SUPPLIED TEXT:
==========
# 10 speed cassette



## iLB (13 Apr 2012)

Shimano 105 or above with a decent amount of life left please


----------



## rich p (13 Apr 2012)

What range are you looking for? I have a new dura ace 12/21.


----------



## iLB (13 Apr 2012)

ideally 12-25 or 12-23, 21 sounds brutal unless you are Mr.Legg


----------



## rich p (13 Apr 2012)

Too brutal for me which is why they're still boxed!


----------



## BigTam (16 Apr 2012)

I have a brand new 105 11-28 cassette in the shed somewhere.


----------



## wakou (16 Apr 2012)

BigTam said:


> I have a brand new 105 11-28 cassette in the shed somewhere.


How much would you want for this,if the OP does not take it?


----------



## BigTam (16 Apr 2012)

£20 posted, it is brand new.


----------



## mizuno (16 Apr 2012)

rich p said:


> What range are you looking for? I have a new dura ace 12/21.


 
How much would you want for this?


----------



## ColinJ (16 Apr 2012)

Blimey - CycleChat is becoming _Cassettes-R-Us_!
==========
INFORMATION PROVIDED:
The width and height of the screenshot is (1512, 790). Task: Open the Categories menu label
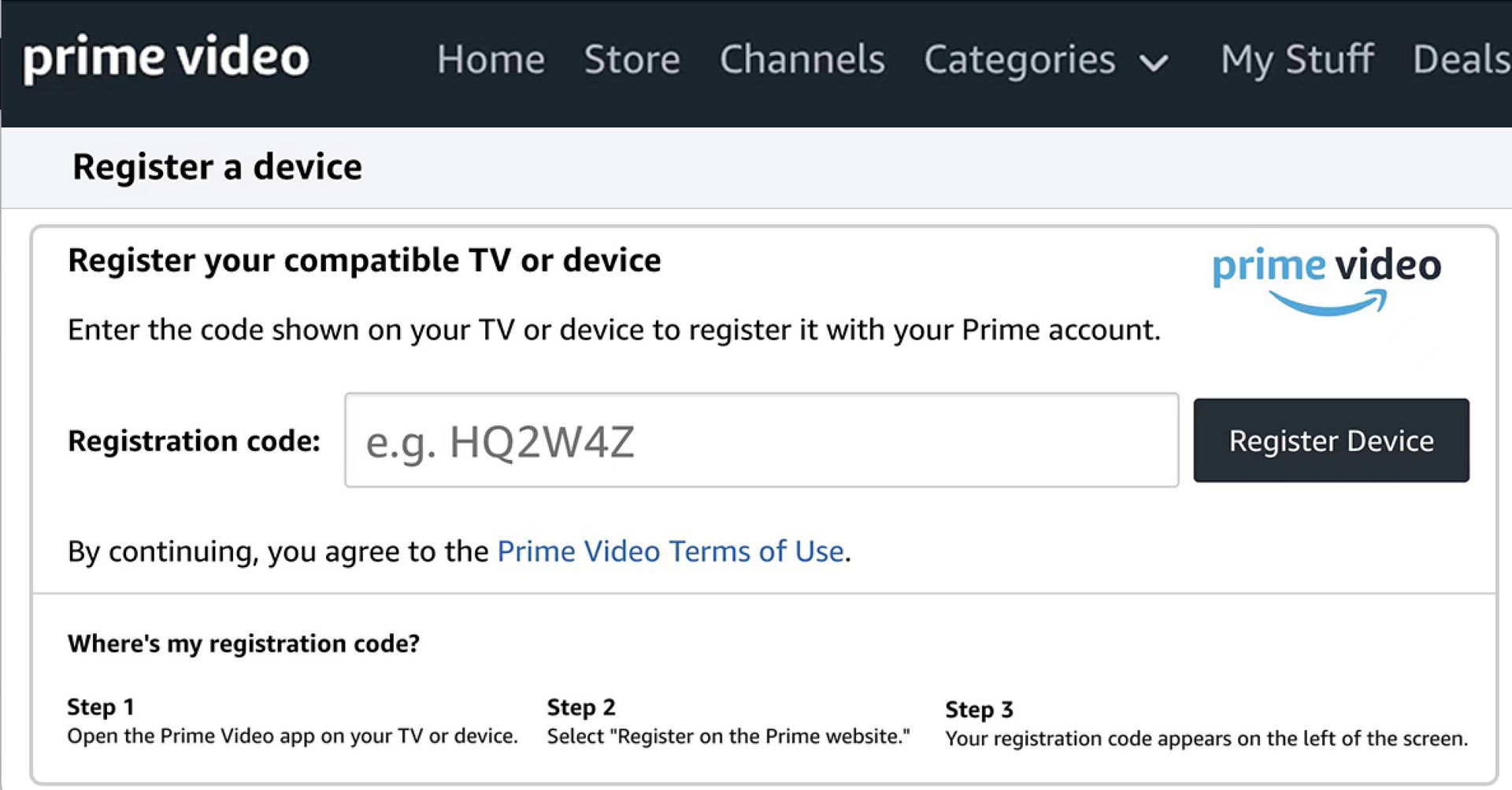(1019, 60)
==========
WHAT THIS EXERCISE ASKS:
A) In the 10 speed cassette thread, what price does BigTam ask for the 105 11-28 cassette?
B) Quote the part of the 10 speed cassette thread that opens with the words containing "## wakou (16" and closes with "not take it?".
C) Continue the 10 speed cassette thread from the point where it stops.

ANSWERS:
A) £20 posted.

B)
## wakou (16 Apr 2012)

BigTam said:


> I have a brand new 105 11-28 cassette in the shed somewhere.


How much would you want for this,if the OP does not take it?

C)
Okay - while we are at it - does anybody have a spare unused 9-speed Campagnolo 14-28 cassette or maybe a 13-28?


----------



## martint235 (16 Apr 2012)

rich p said:


> What range are you looking for? I have a new dura ace 12/21.


I'm trying to decide if I could handle a 12/21 but I'm guessing that with 53/39 at the front the answer is almost definitely no.


----------



## iLB (16 Apr 2012)

martint235 said:


> I'm trying to decide if I could handle a 12/21 but I'm guessing that with 53/39 at the front the answer is almost definitely no.


 
Doable on most good days, but better to have back up- especially in the peak district...


----------



## iLB (16 Apr 2012)

1809267 said:


> I've got a lightly used 12-25 Ultegra I think. I'll have a look in the loft to make sure.


 
Let me know when you get a chance to look, also any info on on booking bikes onto trains gratefully received (gave up today after 5 calls).


----------



## iLB (16 Apr 2012)

How much would you like for it? Tickets already booked through the trainline, will try again tomorrow.


----------



## martint235 (16 Apr 2012)

iLB said:


> Doable on most good days, but better to have back up- especially in the peak district...


Yeah I think hitting the Peak District or the Pennines on a 12/21 after 200 miles is going to be a bit hard going for me. I'm not even sure how I'll cope on a 25 yet.


----------



## BigTam (17 Apr 2012)

BigTam said:


> £20 posted, it is brand new.


 
First PM can have.


----------



## BigTam (17 Apr 2012)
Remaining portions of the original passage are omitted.